Write a script to generate first 20 left-truncatable prime numbers in base 10.
In number theory, a left-truncatable prime is a prime number which, in a given base, contains no 0, and if the leading left digit is successively removed, then all resulting numbers are primes.
9137 is one such left-truncatable prime since 9137, 137, 37 and 7 are all prime numbers.
We are asked to provide the first 20 entries of the sequence A024785 in the on-line encyclopedia of integer sequences.

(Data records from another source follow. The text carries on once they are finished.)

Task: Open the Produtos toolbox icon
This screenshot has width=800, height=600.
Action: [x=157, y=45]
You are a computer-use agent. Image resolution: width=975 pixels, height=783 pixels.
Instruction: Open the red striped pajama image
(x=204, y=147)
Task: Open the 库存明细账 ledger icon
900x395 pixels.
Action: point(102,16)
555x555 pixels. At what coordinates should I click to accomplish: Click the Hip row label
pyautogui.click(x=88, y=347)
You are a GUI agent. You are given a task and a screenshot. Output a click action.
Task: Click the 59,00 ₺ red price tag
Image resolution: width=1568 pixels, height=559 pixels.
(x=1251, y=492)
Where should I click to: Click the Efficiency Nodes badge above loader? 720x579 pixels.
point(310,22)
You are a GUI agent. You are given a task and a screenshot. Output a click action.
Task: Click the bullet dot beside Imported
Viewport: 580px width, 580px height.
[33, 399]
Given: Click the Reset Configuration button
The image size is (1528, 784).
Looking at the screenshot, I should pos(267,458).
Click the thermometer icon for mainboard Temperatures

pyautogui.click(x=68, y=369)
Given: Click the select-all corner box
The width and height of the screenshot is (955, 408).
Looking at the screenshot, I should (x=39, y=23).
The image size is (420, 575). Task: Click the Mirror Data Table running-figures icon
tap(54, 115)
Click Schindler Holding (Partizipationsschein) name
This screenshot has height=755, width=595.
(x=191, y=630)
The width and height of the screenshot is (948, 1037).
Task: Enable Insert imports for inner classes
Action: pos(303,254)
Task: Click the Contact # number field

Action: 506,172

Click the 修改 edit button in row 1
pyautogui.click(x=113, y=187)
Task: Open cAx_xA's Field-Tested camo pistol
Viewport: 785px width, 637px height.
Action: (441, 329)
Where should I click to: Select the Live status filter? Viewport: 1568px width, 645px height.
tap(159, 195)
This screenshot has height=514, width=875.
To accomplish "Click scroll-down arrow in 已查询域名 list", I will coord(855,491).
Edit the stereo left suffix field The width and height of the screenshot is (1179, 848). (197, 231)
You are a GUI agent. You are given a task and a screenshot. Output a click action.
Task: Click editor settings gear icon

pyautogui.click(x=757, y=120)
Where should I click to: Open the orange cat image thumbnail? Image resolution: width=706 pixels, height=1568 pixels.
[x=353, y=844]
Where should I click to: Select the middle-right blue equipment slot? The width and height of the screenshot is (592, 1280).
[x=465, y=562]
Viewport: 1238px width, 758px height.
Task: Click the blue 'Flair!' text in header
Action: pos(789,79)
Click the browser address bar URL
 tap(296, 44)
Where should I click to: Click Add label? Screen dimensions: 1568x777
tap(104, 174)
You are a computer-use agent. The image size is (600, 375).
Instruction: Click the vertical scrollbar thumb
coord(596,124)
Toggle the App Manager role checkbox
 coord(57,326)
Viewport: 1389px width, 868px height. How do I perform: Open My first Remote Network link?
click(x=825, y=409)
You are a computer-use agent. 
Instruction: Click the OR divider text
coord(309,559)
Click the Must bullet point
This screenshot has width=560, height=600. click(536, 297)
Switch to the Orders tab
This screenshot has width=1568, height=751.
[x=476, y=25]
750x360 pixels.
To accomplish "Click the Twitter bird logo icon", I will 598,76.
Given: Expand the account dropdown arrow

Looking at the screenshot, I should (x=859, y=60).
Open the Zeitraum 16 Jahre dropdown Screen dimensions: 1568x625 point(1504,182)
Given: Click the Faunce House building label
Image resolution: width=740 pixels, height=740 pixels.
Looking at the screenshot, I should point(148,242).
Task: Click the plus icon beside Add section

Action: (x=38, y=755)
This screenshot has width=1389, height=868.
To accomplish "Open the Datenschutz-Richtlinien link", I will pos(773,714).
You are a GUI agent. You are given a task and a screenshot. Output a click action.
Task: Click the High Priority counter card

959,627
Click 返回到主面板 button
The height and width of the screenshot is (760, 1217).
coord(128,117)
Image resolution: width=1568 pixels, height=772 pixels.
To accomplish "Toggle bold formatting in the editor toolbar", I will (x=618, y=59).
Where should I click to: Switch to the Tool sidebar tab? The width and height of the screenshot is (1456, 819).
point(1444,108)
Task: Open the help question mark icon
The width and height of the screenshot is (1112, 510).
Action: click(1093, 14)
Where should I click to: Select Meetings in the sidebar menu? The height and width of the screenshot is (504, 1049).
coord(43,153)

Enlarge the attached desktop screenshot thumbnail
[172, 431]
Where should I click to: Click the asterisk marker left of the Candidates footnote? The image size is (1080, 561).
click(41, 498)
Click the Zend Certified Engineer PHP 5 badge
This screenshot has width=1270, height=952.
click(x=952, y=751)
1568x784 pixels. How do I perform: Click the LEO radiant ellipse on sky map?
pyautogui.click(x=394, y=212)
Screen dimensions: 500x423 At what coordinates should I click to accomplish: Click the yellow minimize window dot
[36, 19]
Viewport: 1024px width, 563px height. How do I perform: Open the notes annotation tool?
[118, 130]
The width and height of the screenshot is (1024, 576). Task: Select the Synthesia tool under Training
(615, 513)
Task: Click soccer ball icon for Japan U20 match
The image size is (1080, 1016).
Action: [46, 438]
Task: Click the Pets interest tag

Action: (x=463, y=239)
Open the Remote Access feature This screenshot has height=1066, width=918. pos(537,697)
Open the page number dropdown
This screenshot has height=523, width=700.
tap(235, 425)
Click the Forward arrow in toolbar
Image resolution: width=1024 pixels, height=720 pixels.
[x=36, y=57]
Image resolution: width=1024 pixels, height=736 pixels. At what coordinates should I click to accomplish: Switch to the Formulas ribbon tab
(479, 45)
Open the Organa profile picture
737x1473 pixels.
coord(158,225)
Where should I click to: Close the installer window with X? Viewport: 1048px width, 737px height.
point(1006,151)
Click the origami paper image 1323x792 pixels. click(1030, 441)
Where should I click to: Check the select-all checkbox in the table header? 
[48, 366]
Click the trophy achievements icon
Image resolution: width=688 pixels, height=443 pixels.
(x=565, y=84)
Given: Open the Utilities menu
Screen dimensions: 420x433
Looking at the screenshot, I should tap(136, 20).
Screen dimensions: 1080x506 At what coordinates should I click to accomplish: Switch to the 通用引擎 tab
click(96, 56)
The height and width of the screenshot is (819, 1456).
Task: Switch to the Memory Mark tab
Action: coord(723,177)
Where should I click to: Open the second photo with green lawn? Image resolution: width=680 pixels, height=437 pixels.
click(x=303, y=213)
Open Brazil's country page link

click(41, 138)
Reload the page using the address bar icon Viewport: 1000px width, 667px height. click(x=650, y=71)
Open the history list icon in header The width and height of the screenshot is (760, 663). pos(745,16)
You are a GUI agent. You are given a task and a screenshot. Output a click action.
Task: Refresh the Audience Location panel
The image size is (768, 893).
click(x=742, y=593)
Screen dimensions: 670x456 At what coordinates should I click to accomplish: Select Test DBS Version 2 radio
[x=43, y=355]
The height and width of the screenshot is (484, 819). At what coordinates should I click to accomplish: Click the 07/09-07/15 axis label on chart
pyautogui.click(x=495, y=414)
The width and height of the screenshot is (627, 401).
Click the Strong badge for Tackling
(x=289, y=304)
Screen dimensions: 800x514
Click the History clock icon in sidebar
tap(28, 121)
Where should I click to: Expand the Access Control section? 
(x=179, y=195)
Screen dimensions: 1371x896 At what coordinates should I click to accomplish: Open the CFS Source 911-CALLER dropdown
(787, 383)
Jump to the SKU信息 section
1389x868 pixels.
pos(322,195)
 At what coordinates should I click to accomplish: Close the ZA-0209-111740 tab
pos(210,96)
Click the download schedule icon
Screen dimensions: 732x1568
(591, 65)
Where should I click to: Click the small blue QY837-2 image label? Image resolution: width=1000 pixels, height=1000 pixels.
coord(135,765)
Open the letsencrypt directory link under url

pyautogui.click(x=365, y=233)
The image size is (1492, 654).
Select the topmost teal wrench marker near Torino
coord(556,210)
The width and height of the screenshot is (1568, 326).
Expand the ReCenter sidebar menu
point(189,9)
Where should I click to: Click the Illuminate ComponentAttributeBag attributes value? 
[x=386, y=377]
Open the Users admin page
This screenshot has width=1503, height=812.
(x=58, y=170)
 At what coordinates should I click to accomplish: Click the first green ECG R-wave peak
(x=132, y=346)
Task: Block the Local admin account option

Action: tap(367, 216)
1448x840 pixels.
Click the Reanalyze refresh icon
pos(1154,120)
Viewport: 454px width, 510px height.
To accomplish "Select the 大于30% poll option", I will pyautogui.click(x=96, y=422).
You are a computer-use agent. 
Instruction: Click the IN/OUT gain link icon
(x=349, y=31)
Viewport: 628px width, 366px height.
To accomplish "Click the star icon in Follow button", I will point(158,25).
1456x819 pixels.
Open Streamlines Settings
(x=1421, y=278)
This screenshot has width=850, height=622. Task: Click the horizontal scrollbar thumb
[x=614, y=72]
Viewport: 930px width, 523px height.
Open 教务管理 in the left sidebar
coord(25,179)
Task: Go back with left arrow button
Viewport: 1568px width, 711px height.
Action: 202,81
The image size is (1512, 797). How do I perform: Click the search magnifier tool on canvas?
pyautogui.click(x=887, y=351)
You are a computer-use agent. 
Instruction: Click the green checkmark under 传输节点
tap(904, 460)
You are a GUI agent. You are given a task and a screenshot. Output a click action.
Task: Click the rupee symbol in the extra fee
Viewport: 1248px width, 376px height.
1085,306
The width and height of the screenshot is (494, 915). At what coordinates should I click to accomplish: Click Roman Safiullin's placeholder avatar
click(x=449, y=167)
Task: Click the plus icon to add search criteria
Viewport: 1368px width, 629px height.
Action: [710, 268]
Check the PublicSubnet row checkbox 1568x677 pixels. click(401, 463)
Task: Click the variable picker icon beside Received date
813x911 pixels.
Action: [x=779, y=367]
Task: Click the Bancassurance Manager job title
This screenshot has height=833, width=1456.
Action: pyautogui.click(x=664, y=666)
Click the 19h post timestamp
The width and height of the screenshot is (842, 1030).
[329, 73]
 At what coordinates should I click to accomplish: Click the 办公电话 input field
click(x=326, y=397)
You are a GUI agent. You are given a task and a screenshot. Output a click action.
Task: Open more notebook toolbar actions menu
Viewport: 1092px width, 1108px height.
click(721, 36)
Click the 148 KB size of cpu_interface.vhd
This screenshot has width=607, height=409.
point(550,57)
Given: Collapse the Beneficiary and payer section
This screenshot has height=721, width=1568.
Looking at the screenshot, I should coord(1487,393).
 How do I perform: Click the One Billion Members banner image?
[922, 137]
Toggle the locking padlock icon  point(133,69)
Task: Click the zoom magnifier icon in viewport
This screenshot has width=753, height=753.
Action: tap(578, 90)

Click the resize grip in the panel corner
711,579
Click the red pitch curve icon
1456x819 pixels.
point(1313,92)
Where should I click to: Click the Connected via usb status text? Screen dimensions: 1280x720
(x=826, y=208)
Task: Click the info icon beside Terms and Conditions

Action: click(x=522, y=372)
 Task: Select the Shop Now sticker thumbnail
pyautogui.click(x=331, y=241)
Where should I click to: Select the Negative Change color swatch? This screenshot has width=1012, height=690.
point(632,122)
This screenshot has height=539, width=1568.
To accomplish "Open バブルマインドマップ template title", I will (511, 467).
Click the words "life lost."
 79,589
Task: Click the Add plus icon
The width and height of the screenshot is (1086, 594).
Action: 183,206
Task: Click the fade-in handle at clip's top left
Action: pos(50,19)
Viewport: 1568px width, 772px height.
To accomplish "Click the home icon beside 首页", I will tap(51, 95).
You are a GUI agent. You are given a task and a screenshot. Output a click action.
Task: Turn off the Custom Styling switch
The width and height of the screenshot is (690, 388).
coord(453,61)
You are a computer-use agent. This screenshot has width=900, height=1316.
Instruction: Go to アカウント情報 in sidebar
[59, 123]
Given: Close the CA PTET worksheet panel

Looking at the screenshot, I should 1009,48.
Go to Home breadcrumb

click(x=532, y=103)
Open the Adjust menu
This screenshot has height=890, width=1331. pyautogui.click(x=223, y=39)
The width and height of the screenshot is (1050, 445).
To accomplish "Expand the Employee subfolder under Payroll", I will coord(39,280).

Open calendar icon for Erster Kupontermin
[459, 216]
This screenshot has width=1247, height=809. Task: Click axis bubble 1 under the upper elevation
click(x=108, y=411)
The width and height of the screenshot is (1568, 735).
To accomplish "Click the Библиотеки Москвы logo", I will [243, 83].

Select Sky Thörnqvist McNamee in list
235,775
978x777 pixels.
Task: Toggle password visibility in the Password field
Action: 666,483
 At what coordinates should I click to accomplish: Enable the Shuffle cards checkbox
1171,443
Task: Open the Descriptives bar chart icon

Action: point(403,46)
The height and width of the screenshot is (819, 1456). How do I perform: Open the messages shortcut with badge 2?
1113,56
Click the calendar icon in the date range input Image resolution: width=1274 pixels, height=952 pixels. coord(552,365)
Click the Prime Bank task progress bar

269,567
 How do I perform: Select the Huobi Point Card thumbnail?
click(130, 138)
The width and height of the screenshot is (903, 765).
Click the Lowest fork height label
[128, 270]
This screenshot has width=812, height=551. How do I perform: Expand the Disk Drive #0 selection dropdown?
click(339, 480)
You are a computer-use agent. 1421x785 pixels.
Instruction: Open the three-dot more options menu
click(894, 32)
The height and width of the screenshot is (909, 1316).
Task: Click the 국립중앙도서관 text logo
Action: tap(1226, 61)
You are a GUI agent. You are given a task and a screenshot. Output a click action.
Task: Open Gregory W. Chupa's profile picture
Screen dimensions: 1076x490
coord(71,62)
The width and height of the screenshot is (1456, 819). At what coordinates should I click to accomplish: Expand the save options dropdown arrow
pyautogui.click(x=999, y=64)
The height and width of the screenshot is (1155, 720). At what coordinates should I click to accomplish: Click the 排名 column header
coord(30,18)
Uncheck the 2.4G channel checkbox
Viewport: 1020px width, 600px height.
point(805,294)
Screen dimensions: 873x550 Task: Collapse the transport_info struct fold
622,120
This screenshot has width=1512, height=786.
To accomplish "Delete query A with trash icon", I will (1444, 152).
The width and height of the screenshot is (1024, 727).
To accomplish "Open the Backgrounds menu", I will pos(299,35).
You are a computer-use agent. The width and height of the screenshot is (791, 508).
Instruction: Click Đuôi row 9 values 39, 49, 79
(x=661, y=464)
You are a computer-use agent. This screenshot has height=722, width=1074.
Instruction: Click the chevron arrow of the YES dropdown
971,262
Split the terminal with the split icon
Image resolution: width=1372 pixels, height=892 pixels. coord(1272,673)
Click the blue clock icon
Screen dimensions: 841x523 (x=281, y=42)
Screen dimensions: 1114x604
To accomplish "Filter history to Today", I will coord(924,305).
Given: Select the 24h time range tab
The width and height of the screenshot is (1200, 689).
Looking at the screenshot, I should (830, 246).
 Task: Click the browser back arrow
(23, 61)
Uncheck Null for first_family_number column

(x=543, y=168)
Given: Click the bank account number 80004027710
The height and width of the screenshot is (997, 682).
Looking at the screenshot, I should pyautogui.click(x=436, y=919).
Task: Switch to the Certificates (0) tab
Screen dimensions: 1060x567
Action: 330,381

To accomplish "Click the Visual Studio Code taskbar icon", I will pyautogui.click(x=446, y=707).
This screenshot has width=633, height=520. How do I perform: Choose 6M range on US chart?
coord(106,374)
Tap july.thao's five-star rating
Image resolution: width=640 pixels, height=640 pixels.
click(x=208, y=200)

The pages of this sequence contains a Python implementation (by Michael S. Branicky) to generate all of the left-truncatable primes:
from sympy import isprime
def alst ():
primes, alst = [2, 3, 5, 7], []
while len (primes) > 0:
alst += sorted (primes)
cand = set (int (d + str (p)) for p in primes for d in "123456789")
primes = [c for c in cand if isprime (c)]
return alst
print (alst ())
We can easily adapt this to generate the first 20 in order.
We start off by importing the is_prime
routine from
Math::Prime::Util
:
use Math::Prime::Util qw [is_prime];
This makes it easy to check whether a number is a prime.
Then we initialize an array with the single digit primes, and a counter to keep track of the number of primes we have produced:
my @todo = qw [2 3 5 7];
my $count = 20;
print "$_ " for @todo;
$count -= @todo;
Now we can iterate. In each iteration, for each prime of the previous iteration, we prepend each of the 9 different digits, and check whether the result is prime. If so, this is a left-truncatable prime, and we print and keep it:
MAIN: while (@todo) {
my @next;
for my $d (1 .. 9) {
foreach my $p (@todo) {
my $candidate = "$d$p";
next unless is_prime ($candidate);
print "$candidate ";
last MAIN if -- $count <= 0;
push @next => $candidate;
}
}
@todo = @next;
}
Find the full program on GitHub.
We don't have access to a function which returns whether its argument
is a prime number or not in all languages. Nor does every language allow
us to just stick strings together and have it be a number. bc is such
a language. First, we define a method is_prime
:
define is_prime (p) {
auto d
if (p == 2) {return 1}
if (p % 2 == 0) {return 0}
for (d = 3; d * d <= p; d += 2) {
if (p % d == 0) {return 0}
}
return 1
}
bc doesn't have array literals, or a function to get the size of an array, so we have to do a bit more work to do the initializations:
todo [1] = 2
todo [2] = 3
todo [3] = 5
todo [4] = 7
high = 4
for (i = 1; i <= high; i ++) {
print todo [i], " "
}
count = 20 - high
To get the a next candidate for a truncatable prime, instead of using string concatenation, we just arithmetic, keeping track of a power of 10:
pow = 10
while (count > 0) {
new_high = 0
for (d = 1; d <= 9 && count > 0; d ++) {
for (i = 1; i <= high && count > 0; i ++) {
candidate = d * pow + todo [i]
if (is_prime (candidate)) {
print candidate, " "
new_high = new_high + 1
count = count - 1
next [new_high] = candidate
}
}
}
for (j = 1; j <= new_high; j ++) {
todo [j] = next [j]
}
high = new_high
pow = pow * 10
}
Find the full program on GitHub.
We also have implementations in other languages; the implementation similar to the Perl or bc implementation (or some hybrid):
AWK, Bash, C, Go, Java, Lua, Node.js, Pascal, Python, R, Ruby, Scheme, and Tcl.